BEGIN Data for the task
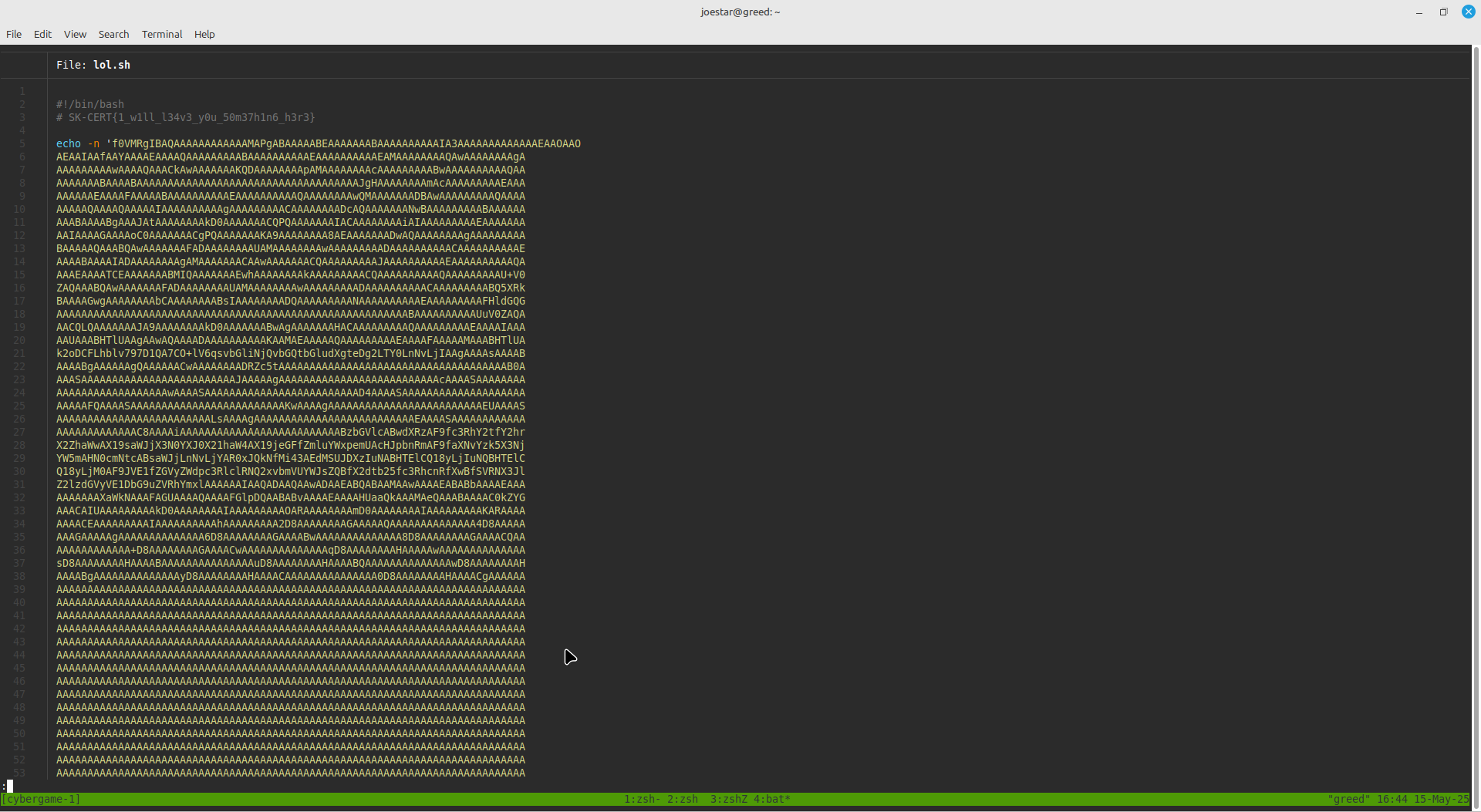Switch to tmux window 1:zsh-
The width and height of the screenshot is (1481, 812).
click(x=642, y=799)
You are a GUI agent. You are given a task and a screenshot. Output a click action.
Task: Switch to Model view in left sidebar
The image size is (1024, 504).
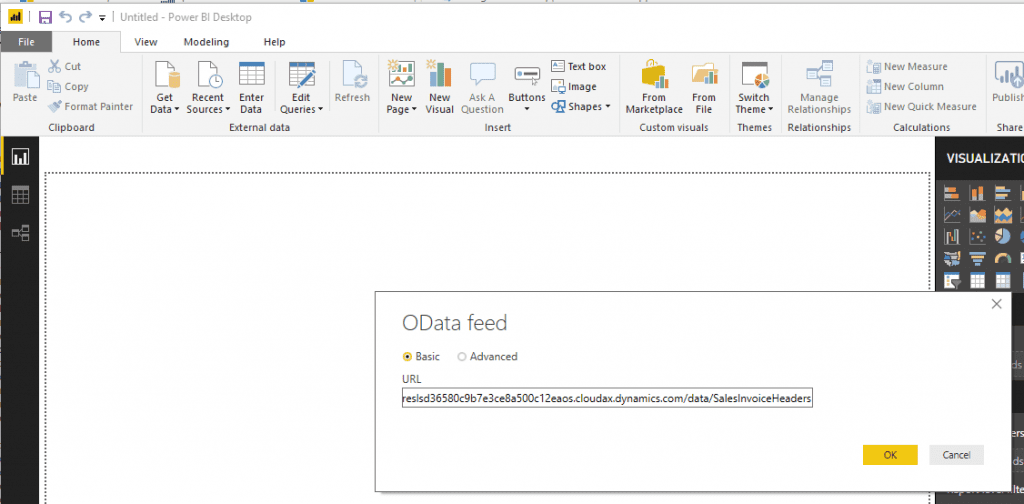pos(20,232)
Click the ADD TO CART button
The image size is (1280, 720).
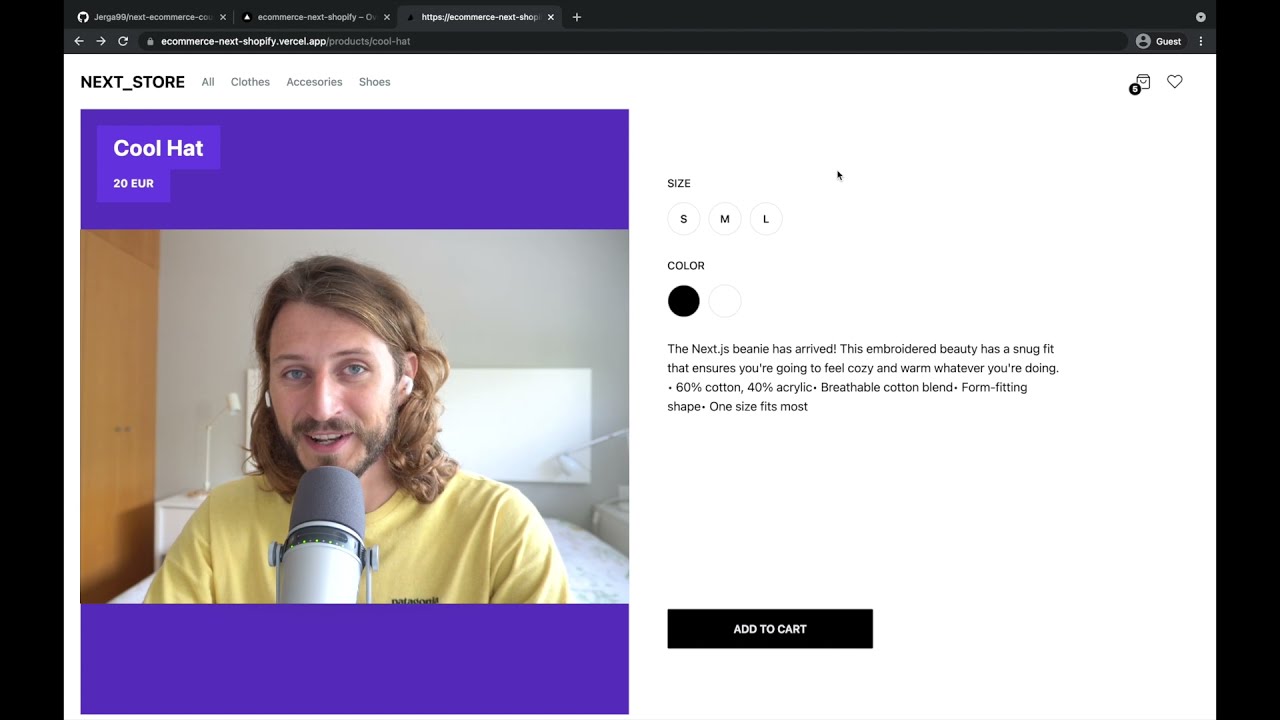[x=770, y=629]
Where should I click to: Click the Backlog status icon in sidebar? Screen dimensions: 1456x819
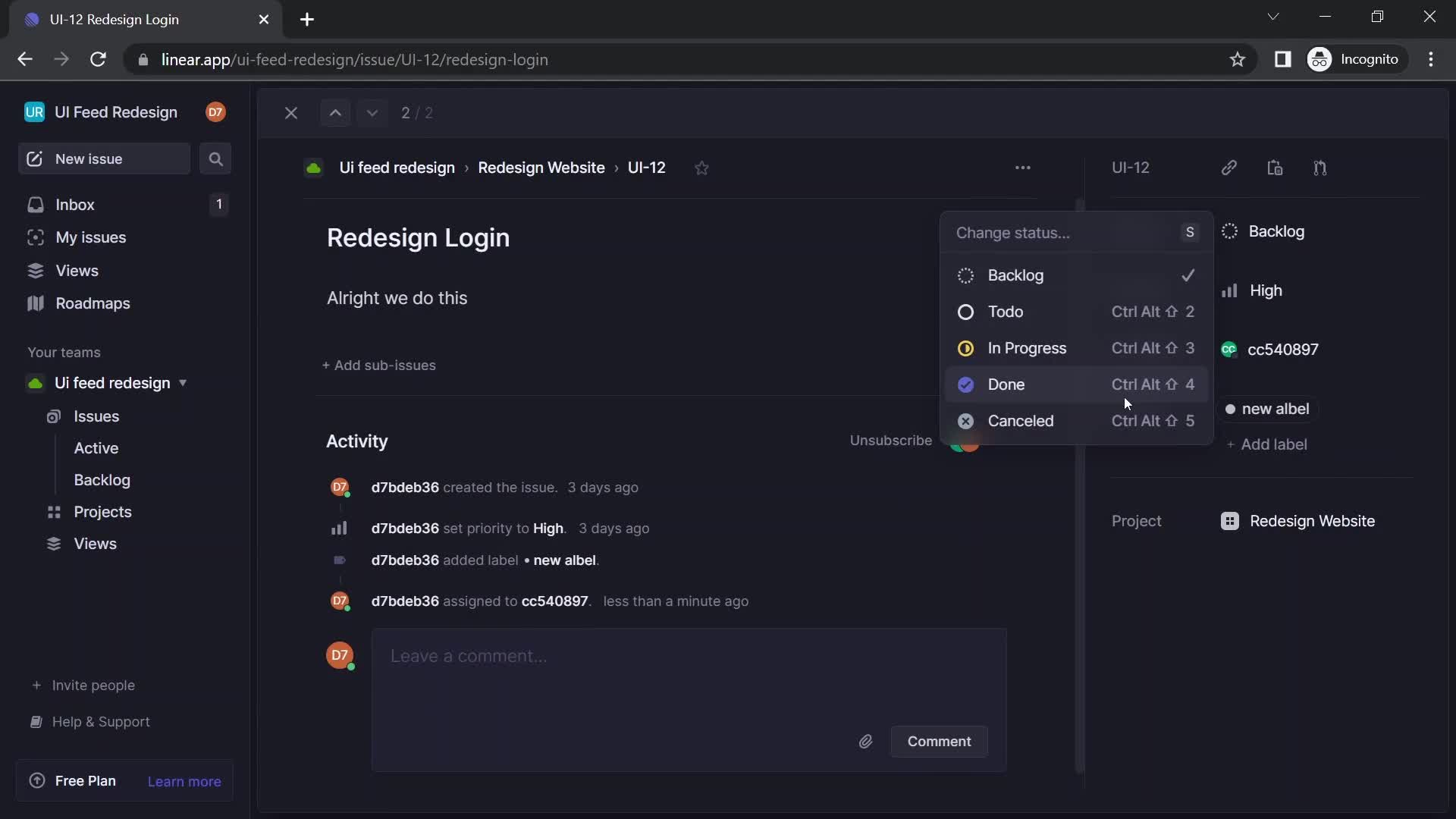click(x=1228, y=231)
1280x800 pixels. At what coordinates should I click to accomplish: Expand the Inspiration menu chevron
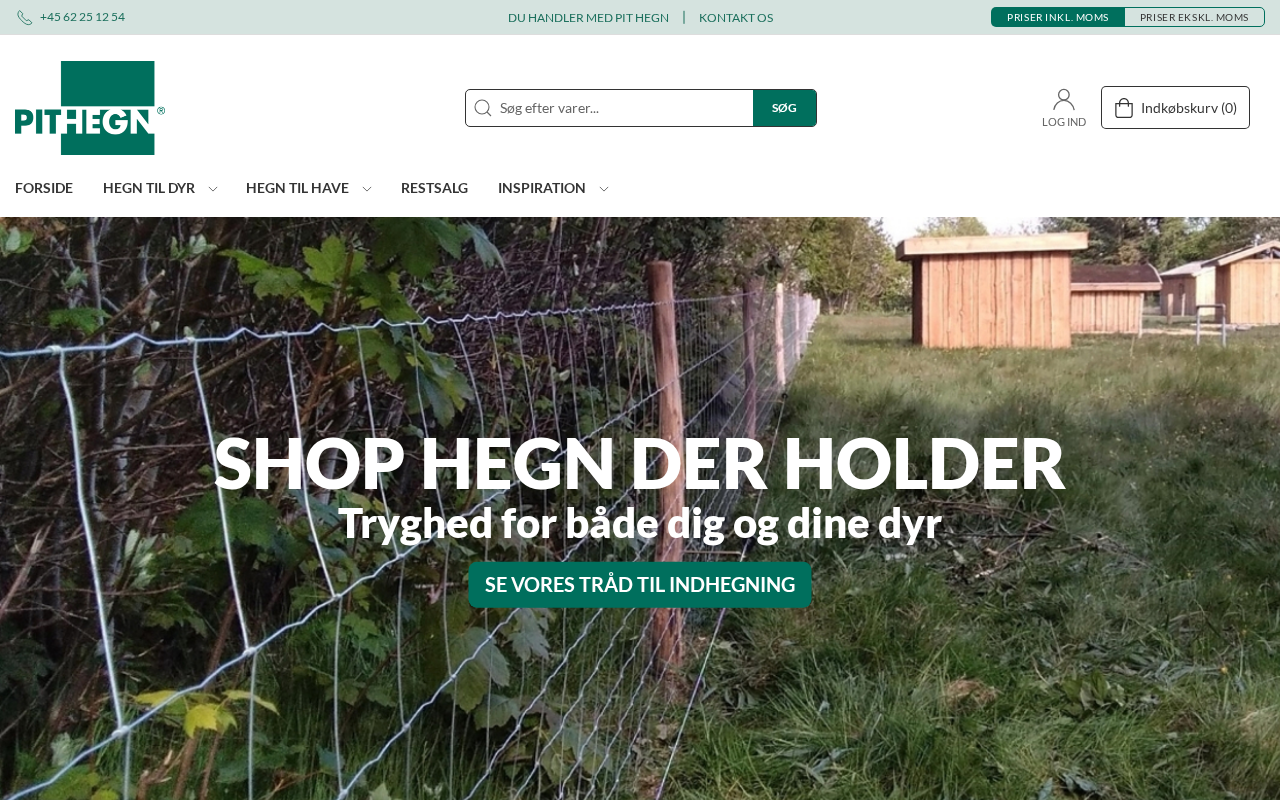(603, 189)
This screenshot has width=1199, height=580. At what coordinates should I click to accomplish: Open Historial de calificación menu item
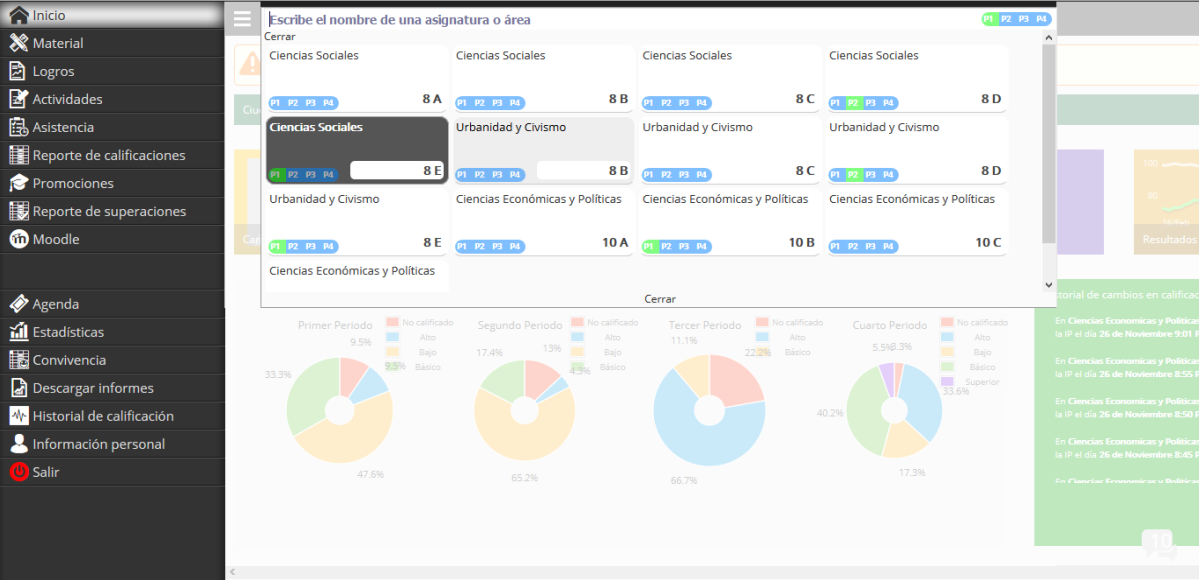point(103,416)
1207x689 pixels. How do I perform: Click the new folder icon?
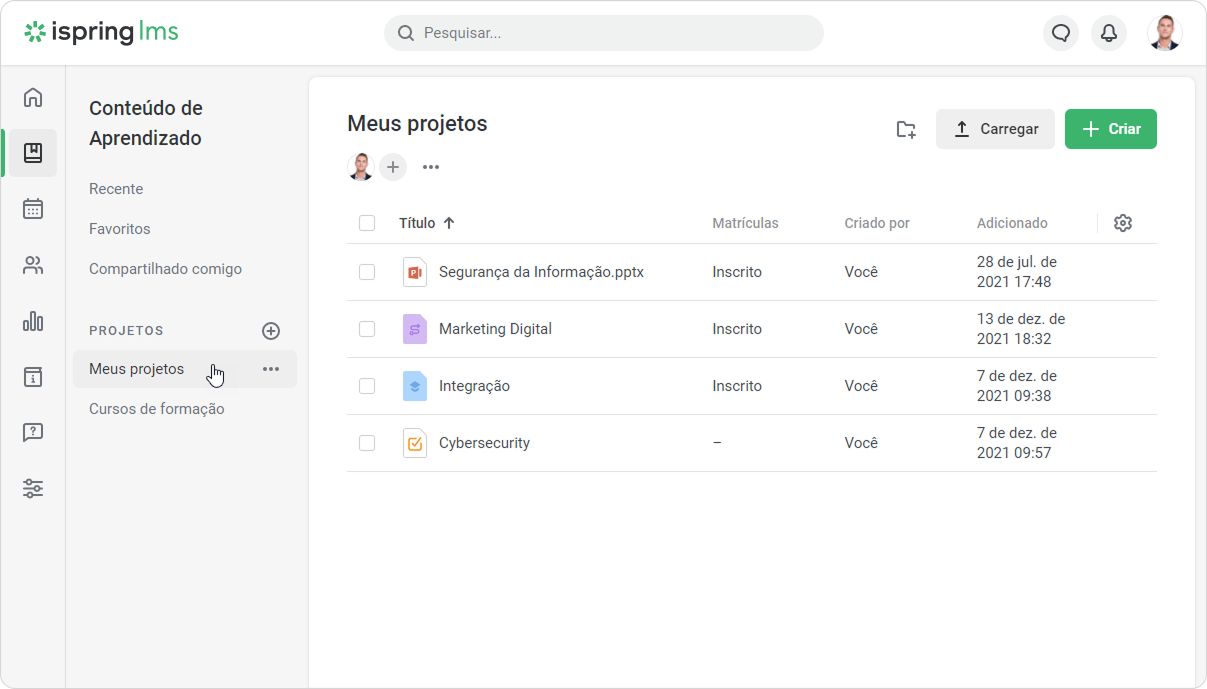pos(906,129)
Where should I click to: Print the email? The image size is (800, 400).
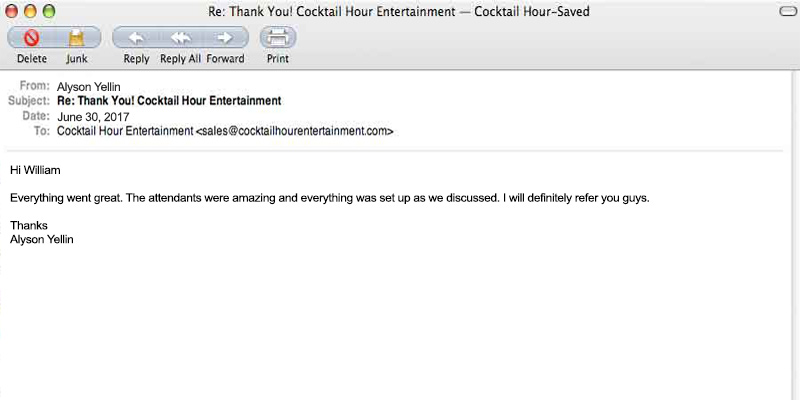[x=278, y=38]
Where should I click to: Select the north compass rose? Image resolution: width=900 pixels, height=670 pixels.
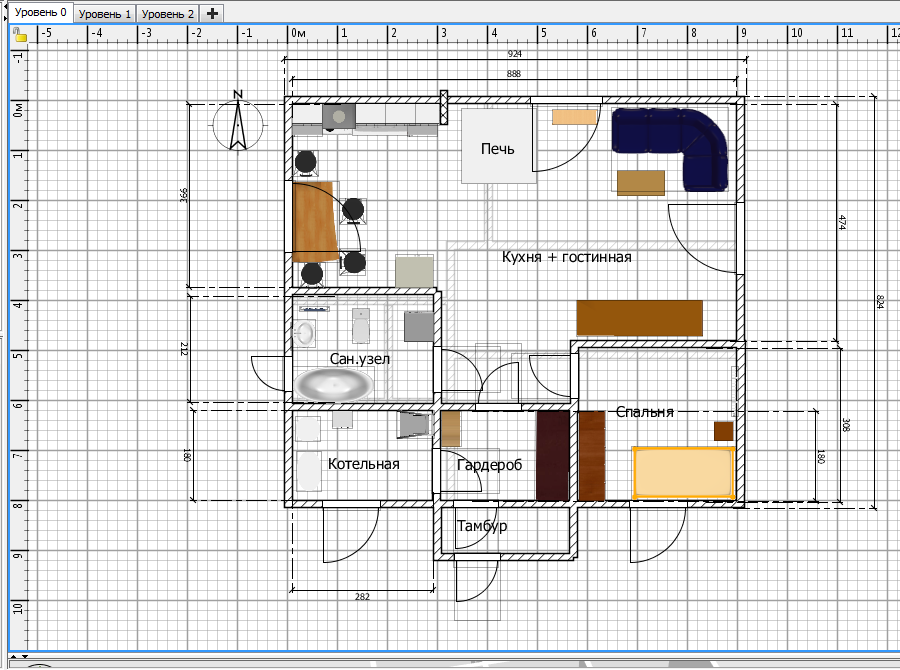click(x=238, y=123)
END Data for the task
The problem — Set out, exactly as given, the line that contains "1280x800 pixels. At" along with each line after it through the end of the records above; omit the pictures.

Answer space —
1280x800 pixels. At what coordinates should I click to accomplish: Expand the Inspiration menu chevron
(603, 189)
This screenshot has width=1199, height=580. At what coordinates should I click to accomplish: Open Historial de calificación menu item
point(103,416)
1207x689 pixels. How do I perform: Click the new folder icon?
pos(906,129)
Where should I click to: Print the email? The image size is (800, 400).
[x=278, y=38]
Where should I click to: Select the north compass rose? Image resolution: width=900 pixels, height=670 pixels.
click(x=238, y=123)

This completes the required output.